Quails in a farm in Barangay Ulanin Pitak,Jaen, Nueva Ecija. Photo by Armand M. Galang
JAEN, Nueva Ecija – Fears of losing their livelihood gripped quail farmers amid reports on cases of bird flu that caused the depopulation of some 15,000 heads in Barangay Ulaning Pitak here on Saturday.
Barangay chairman Wilfredo, who owns the emptied quail farm, said they noticed the sudden deaths of birds in the middle of last week.
“Sabi ko baka heat stroke lang. E nung nakabukasan ay marami na, libo na,” Hipolito said.
This prompted him to report the incident to the municipal agriculture which took samples for the regional office on Friday. On Saturday, the depopulation was conducted by experts from the agency, he said.
On Monday, March 16, the Department of Agriculture said it had detected a strain of bird flu precisely in the quail farm in Barangay Ulaning Pitak, clarifying though that it had a “very, very slim” chance of being transmitted to humans.

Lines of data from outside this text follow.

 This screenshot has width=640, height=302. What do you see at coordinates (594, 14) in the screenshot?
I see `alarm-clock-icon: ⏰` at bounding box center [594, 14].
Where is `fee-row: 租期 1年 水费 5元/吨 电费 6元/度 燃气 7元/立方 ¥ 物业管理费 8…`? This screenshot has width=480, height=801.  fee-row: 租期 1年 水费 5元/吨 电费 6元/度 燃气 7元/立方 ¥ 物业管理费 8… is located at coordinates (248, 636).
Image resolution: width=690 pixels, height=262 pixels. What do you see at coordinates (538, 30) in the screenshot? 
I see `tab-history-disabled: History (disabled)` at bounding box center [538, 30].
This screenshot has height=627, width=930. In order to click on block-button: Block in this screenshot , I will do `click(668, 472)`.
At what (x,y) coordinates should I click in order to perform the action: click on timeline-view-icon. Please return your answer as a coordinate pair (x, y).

Agriculture Secretary William Dar said the quails were infected with the H5N6 “highly pathogenic” avian influenza. He added that he had banned the sale of quail meat and eggs within the farm’s 1-kilometer radius.

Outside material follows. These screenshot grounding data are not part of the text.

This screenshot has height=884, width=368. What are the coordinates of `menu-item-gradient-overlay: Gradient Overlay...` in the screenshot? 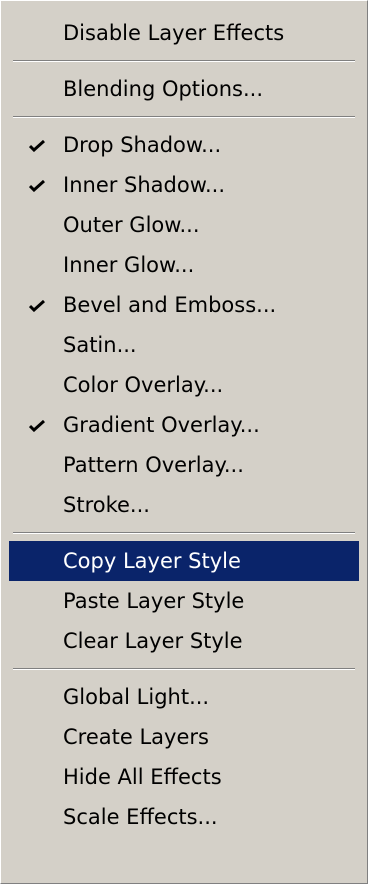 It's located at (184, 425).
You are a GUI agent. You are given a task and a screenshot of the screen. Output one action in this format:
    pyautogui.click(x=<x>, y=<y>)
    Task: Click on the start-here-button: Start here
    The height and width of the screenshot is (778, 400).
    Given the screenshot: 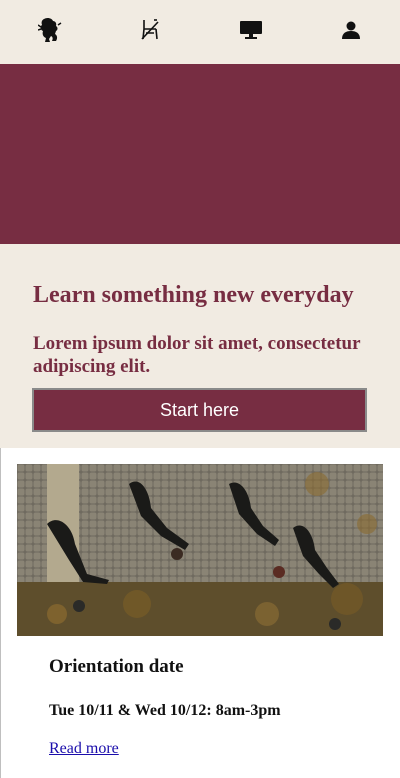 What is the action you would take?
    pyautogui.click(x=200, y=410)
    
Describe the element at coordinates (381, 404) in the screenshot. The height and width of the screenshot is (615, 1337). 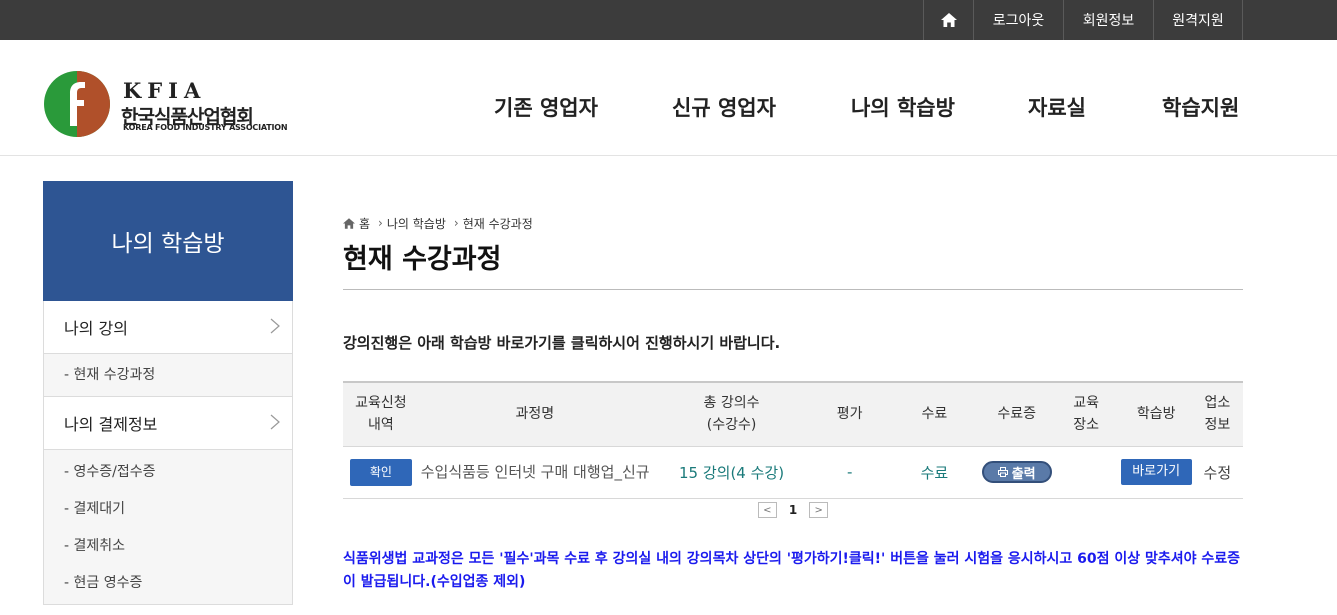
I see `header-line: 교육신청` at that location.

Hipolito, who already spent some P300,000 in in less than four months for the 18,000 heads of quails, wasone of ten residents into the backyard business in his village.
Glenn Lopez, 26, who tends the 10,000-head farm of a close relative in the village, said their birds appear to be healthy to date. He, however, expressed belief that what happened in Hipolito’s farm may also affect theirs.
“Sana po ay huwag namang magkaganun. Malaking problema pag nagkaganun,” he said.
Quail farmers were struck with problems on the sale of eggs, another farmer said.
Early last week, eggs were sold at P1.25 a piece. But it is now down to P.85 per egg after the community quarantine was imposed over the National Capital Region from where their buyers come, according to a woman who is also in the quail business.